Democratic Senators are demanding that Attorney General John Ashcroft carry out more, not less, surveillance and raids. Appearing on CNN's "Late Edition" on Dec. 22, Sen. Bob Graham (D-Fla), the top-ranking Democrat on the Senate Intelligence Committee, was asked if war with Iraq is inevitable. Graham answered that there is "a substantial likelihood that we will go to war with Iraq this winter," and he went on to say that what has gotten inadequate attention, is the intelligence community's warnings that, if the U.S. attacks Iraq, "there will be a wave of terrorist attacks against U.S. interests abroad and in the United States."

"I think it is critically important that in the weeks and days left between now and when a war might start," Graham said, "that we take every possible step within the United States, primarily through the FBI, to identify, arrest, deport, put under surveillance, those who might lead those terrorist attacks, and abroad, primary in the Middle East, we should be pounding at the headquarters and training camps of those international terrorist organizations," explaining that the U.S. has only been going after al-Qaeda. (In the past, Graham has called for U.S. strikes against organizations such as Hezbollah.)

Graham said that "we are lethargic on both fronts," and that the FBI is "way behind" what it ought to be doing.

Meanwhile, in the Washington Post the same day, Omar Ricci, chairman of the Muslim Public Affairs Council, said at the Council's convention in Long Beach, Calif., that the Patriot Act, passed in the wake of 9/11, "is the biggest attack on democracy in America right now." This follows the arrest and detention of hundreds of Middle Eastern men who voluntarily appeared at Immigration and Naturalization Service offices recently to register, as required under new Federal regulations affecting non-citizens from 12 mostly Arab and Muslim countries.

A coalition of Arab-American groups and some immigrants is suing Ashcroft and the INS for detaining the immigrant men

It has also been revealed that the FBI has written to American universities, asking them to secretly provide personal data on foreign students and teachers. Senators Pat Leahy (D-Vt) and Ted Kennedy (D-Mass) sent a letter to Attorney General John Ashcroft, questioning the legality of these requests.

The Swindle Continues: DCHC Took the Money; Its Hospital Fails Inspection

The Joint Commission on Accreditation of Healthcare Organizations (JCAHO) has refused to restore Greater Southeast Community Hospital's full accreditation, leaving it in conditional status. "Conditional" accreditation means that "a health care organization fails to demonstrate compliance with the standards in multiple compliance areas," JCAHO says, adding that, except for the "special circumstances" of the hospital's bankruptcy filing last month, it would have refused to give Greater Southeast any status at all, because of the conditions found during a re-inspection last month.

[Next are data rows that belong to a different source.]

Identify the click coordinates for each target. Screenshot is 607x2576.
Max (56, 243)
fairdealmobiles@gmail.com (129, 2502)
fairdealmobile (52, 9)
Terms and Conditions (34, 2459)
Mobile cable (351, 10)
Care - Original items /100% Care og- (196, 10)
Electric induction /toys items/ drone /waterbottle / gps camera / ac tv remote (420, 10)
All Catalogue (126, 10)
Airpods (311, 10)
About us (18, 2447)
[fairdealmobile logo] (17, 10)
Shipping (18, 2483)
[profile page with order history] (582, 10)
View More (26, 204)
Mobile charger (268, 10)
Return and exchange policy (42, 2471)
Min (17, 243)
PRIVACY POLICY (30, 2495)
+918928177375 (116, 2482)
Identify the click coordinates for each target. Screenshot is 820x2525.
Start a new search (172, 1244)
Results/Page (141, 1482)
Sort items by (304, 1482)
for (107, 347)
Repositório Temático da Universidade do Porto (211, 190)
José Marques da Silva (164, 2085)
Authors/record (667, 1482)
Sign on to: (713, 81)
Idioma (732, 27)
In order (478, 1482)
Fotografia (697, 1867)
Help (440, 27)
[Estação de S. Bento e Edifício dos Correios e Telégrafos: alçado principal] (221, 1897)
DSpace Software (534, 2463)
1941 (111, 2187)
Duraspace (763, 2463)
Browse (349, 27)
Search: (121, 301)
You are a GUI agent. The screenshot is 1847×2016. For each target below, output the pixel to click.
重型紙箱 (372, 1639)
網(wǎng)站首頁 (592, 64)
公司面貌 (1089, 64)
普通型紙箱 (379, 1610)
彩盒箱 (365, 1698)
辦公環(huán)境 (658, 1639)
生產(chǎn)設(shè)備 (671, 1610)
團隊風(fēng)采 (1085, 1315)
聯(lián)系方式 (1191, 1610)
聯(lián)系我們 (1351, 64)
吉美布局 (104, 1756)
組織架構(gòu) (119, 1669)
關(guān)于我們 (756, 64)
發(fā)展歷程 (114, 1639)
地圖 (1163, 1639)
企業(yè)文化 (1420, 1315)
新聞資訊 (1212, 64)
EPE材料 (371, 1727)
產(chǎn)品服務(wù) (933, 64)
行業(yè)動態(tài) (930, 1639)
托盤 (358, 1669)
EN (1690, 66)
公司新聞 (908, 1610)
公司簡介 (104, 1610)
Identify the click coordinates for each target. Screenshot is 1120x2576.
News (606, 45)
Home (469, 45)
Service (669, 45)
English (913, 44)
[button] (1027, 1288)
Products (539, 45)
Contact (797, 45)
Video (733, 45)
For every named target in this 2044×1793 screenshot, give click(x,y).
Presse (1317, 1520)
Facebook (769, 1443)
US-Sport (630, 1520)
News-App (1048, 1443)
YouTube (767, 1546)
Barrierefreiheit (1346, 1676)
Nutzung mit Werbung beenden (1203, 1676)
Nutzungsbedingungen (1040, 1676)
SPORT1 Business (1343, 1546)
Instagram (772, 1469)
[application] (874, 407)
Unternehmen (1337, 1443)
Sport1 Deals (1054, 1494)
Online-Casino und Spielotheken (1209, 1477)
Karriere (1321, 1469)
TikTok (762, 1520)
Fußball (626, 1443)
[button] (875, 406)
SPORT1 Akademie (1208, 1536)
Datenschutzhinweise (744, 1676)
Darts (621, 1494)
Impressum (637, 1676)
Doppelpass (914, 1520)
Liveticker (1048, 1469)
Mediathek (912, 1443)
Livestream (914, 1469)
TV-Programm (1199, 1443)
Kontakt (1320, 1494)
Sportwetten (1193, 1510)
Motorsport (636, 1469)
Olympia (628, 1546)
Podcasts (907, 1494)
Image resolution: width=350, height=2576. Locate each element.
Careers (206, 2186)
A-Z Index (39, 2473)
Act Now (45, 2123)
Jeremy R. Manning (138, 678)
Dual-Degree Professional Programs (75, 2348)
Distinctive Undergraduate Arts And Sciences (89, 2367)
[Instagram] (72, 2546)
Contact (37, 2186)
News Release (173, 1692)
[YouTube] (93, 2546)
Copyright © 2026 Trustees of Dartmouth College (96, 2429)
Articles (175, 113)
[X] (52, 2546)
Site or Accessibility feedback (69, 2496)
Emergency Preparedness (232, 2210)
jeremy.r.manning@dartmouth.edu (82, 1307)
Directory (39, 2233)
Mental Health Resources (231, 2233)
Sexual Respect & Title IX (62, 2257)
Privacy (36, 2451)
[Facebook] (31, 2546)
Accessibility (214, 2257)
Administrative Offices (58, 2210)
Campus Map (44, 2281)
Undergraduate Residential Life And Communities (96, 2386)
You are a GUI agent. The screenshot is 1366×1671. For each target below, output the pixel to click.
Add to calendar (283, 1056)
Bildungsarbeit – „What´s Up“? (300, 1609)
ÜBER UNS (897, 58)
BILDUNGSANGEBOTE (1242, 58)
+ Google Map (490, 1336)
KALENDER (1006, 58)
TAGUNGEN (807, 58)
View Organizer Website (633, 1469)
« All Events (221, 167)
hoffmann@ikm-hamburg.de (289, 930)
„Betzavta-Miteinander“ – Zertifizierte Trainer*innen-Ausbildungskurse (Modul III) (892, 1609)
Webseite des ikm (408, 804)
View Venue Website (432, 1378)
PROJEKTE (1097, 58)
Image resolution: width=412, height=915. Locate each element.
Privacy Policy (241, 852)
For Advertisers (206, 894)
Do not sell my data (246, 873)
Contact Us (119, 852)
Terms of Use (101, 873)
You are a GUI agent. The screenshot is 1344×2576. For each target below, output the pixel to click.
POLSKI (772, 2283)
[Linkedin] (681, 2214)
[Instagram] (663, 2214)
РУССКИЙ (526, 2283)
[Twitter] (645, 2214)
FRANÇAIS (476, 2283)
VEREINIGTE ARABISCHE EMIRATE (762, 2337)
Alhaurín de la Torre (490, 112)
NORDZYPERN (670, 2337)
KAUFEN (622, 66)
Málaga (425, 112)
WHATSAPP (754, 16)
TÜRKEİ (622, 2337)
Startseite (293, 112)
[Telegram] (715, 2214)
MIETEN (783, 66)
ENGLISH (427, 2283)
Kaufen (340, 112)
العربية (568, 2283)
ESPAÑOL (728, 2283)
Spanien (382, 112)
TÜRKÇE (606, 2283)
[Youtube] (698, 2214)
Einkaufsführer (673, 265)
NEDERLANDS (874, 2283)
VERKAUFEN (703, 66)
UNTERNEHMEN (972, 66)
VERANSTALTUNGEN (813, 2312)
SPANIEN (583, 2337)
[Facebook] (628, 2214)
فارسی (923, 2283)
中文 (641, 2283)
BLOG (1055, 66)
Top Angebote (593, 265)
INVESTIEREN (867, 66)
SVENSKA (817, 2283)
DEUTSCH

As EIR has previously reported, an inspection last Spring found numerous safety and health violations. Problems found this time include: emergency room patients having to wait because of back-ups in the ER and intensive care; medical charts not being updated properly; lack of medical supplies; no effective infection-control program; the safety plan not updated; and preventive safety maintenance not being performed.

The Washington Times Dec. 24 quoted doctors at the hospital saying that the money given to the hospital from the city is not being put back into the hospital for supplies and support staff. ER doctors have complained that DCHC is not spending money on medicine and equipment. "I'm surprised they gave them the conditional accreditation at all," said one physician.

After the corrupt takeover of D.C. General last year by DCHC, staff at D.C. General complained that Greater Southeast was looting the public hospital of supplies and equipment. With the bankruptcies of DCHC and its financial partner National Century Financial Enterprises, it has been exposed that they were running a multibillion-dollar looting operation against hospitals and healthcare organizations nationwide.